EXERCISE PROMPT: Extract the rows below from the line containing "You are a computer-use agent. The" to the line containing "will [62, 311].", including both of those lines. Reproduce each line verbatim.

☆ ☆ ☆ ☆ ☆ ☆ ☆

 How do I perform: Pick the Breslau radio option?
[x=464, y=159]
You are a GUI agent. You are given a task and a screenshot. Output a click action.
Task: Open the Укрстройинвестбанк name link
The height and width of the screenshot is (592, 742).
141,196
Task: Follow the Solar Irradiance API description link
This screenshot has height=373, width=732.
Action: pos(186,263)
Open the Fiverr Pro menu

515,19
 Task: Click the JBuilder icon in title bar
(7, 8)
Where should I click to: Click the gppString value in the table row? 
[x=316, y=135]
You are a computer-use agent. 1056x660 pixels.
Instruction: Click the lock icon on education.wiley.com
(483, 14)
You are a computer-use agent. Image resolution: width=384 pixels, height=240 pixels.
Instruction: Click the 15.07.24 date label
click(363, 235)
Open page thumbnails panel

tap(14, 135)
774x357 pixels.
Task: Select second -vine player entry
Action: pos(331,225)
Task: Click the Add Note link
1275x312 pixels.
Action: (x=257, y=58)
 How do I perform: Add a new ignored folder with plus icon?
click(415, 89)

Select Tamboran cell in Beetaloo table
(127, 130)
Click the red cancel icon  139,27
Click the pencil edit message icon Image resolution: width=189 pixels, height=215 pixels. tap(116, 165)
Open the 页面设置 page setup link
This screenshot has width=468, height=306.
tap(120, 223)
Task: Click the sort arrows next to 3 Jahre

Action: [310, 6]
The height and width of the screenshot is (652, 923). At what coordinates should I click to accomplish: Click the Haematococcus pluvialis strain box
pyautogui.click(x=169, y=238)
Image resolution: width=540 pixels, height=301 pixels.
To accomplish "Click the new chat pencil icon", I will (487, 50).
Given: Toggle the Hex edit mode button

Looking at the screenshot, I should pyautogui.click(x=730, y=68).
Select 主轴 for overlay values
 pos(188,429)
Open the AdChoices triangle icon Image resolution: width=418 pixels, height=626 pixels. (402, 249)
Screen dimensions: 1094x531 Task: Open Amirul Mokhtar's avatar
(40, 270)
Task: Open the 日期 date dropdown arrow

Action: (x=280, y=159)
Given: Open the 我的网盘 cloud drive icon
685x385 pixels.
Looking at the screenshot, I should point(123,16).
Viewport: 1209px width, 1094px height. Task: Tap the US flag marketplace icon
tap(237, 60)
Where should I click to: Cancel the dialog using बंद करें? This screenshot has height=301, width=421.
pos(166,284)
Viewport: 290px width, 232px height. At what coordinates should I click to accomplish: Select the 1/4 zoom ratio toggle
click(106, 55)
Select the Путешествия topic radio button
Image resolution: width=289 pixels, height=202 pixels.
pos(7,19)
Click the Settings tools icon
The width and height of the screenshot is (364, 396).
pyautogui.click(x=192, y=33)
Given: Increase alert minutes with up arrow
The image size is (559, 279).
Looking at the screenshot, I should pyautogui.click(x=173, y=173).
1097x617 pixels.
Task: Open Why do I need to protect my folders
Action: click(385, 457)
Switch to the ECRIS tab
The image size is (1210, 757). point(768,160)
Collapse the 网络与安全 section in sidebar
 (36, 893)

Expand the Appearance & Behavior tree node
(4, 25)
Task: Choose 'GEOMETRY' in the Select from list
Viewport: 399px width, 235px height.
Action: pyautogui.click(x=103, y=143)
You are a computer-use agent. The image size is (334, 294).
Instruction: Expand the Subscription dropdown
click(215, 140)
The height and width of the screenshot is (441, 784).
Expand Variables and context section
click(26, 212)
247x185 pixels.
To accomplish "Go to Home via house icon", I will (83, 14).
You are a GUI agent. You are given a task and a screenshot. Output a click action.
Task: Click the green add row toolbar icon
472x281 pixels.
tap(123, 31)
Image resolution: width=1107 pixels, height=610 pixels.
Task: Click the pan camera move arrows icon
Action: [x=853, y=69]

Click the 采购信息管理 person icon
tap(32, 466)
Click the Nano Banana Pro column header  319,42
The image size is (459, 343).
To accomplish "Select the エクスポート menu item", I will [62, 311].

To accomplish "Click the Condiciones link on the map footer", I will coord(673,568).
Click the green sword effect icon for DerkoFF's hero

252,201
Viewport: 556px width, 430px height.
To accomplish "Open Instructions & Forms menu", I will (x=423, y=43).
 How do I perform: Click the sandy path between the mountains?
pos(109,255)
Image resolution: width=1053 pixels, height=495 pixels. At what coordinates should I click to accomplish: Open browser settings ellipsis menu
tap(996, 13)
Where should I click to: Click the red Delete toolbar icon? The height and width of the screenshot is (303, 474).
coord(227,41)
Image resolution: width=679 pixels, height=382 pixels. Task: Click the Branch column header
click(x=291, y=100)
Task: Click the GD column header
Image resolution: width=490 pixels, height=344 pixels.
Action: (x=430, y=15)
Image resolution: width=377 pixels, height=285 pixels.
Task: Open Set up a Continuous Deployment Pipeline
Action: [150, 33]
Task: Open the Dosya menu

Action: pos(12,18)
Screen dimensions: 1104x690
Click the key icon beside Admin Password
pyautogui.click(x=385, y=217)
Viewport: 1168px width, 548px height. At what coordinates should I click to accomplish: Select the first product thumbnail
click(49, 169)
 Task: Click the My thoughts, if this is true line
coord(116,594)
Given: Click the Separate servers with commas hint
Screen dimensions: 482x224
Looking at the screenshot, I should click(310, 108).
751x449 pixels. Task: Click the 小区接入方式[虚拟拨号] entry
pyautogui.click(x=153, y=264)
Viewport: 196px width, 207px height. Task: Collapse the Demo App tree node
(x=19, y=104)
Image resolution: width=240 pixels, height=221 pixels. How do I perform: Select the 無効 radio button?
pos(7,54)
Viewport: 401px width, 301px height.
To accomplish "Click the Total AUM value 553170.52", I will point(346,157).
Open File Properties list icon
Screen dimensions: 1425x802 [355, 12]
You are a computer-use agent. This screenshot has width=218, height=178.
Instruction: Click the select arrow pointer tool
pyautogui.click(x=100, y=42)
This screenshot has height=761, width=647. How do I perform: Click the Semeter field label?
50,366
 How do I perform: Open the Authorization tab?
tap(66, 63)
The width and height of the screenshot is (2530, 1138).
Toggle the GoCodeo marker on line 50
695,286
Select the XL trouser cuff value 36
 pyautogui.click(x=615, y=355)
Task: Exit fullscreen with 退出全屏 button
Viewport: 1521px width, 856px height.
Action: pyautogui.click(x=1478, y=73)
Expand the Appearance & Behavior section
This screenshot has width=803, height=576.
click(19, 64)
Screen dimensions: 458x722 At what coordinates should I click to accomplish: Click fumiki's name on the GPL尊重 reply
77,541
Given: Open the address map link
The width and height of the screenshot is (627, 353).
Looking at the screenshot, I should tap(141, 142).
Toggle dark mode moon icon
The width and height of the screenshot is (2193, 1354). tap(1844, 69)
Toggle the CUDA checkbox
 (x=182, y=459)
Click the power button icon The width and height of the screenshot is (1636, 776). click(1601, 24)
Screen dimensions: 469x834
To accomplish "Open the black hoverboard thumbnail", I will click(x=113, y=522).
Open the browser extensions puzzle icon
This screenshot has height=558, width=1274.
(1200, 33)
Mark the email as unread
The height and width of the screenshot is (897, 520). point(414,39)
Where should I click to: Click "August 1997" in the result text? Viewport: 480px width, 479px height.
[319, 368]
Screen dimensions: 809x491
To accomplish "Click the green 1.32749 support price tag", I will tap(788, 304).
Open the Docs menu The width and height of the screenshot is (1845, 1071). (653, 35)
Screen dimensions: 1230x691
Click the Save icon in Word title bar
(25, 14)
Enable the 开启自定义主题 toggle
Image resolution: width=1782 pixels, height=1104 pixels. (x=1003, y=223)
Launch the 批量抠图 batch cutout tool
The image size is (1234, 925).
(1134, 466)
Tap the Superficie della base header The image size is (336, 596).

☆ ☆ ☆ ☆ ☆ ☆ ☆

EXERCISE OUTPUT:
You are a computer-use agent. The image size is (334, 294).
Instruction: Expand the Subscription dropdown
click(215, 140)
The height and width of the screenshot is (441, 784).
Expand Variables and context section
click(26, 212)
247x185 pixels.
To accomplish "Go to Home via house icon", I will (83, 14).
You are a GUI agent. You are given a task and a screenshot. Output a click action.
Task: Click the green add row toolbar icon
472x281 pixels.
tap(123, 31)
Image resolution: width=1107 pixels, height=610 pixels.
Task: Click the pan camera move arrows icon
Action: [x=853, y=69]

Click the 采购信息管理 person icon
tap(32, 466)
Click the Nano Banana Pro column header  319,42
The image size is (459, 343).
To accomplish "Select the エクスポート menu item", I will [62, 311].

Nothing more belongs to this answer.